Better a hand up than a handout
Times Colonist (Victoria)
April 30, 2007
Comment -- By: Jim Hackler, adjunct professor in sociology at University of Victoria
EXCERPT

The motivation to help others is complex. Some have argued that charity is degrading. It sends a message that we are better than someone else.

I don't wish to open this debate, but there is a difference between a handout and a hand up. As a society, it is clearly better to provide a hand up, to help people get into a position where they are contributing members of a society....

Governments can change handouts to programs that help people get ahead. They can deliver programs in a way that degrades people, or they can help people maintain their self-esteem.

During the 19th century, most European countries treated the old and disabled as charity cases. Some existed in homes for the poor. In 1889, Prince Otto von Bismarck of Germany argued that those who could no longer work had a well-grounded claim to care from the state. Government action transformed charity into a social program....

Similarly, systematic social programs by nations have turned charitable deeds into the rights of citizens in a civilized society.

My education, my health care, my extensive use of libraries, and now my Canada Pension payments were not charitable gifts. Instead, they were a civilized society's intelligent investment in my potential. Such investments help the vast majority of us make useful contributions to society and feel that we belong.

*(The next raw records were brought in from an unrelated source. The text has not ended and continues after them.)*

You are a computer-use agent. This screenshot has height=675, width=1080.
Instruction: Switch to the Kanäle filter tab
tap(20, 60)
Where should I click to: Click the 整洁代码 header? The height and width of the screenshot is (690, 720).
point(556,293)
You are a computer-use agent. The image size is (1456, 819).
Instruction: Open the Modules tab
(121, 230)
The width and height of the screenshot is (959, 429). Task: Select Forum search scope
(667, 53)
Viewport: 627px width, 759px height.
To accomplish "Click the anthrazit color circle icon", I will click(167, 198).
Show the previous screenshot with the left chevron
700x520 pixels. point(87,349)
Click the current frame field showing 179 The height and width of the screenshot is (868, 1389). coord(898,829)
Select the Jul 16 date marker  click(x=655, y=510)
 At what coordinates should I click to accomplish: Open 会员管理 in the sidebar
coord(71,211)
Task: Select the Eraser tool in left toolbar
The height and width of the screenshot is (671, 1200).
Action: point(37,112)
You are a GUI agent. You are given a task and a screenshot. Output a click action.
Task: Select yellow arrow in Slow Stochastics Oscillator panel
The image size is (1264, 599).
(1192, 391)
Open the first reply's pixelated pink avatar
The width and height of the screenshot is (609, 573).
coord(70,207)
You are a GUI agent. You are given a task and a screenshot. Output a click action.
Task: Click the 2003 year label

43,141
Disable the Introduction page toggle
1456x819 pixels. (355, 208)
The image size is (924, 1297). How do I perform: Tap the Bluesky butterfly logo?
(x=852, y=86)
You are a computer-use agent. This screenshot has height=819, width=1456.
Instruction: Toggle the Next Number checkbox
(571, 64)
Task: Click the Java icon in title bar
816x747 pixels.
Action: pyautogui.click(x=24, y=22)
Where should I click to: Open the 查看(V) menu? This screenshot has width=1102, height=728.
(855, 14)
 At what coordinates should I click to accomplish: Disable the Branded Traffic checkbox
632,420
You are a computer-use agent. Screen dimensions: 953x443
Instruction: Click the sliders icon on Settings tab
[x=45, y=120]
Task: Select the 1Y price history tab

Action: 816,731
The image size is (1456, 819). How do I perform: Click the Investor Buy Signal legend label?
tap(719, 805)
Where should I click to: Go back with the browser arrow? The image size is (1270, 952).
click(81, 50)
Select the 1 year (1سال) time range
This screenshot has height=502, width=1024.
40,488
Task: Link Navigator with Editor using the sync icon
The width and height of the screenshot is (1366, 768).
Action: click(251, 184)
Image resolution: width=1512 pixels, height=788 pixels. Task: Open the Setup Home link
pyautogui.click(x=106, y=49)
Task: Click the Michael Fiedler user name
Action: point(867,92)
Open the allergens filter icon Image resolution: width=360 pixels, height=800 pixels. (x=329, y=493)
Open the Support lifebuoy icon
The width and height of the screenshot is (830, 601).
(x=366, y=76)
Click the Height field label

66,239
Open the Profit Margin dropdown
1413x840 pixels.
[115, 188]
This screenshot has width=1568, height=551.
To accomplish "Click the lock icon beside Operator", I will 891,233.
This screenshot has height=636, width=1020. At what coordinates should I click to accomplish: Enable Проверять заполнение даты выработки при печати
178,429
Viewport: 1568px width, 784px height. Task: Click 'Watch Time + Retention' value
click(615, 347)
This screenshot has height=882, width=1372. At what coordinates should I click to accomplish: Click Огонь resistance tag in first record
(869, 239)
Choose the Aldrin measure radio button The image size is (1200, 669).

I am bothered by a governmental mentality, both at the federal and provincial level, that prefers a handout to a hand up; that is dominated by a market mentality. Let the profit motive dictate all decisions. Health care should pay for itself. Housing is a commercial matter.

The decision to cut support for day care fits this mentality. Most of the developed world knows that investing in families with young children is not a handout; it makes young families and their children better and more productive citizens. Prime Minister Stephen Harper thinks a handout of $100 a month will somehow create adequate day-care programs.

Harper and B.C. Premier Gordon Campbell, who could make a difference to those living on the edge, are content to let charity, food kitchens and emergency shelters keep marginal people alive, as long as they not be too visible.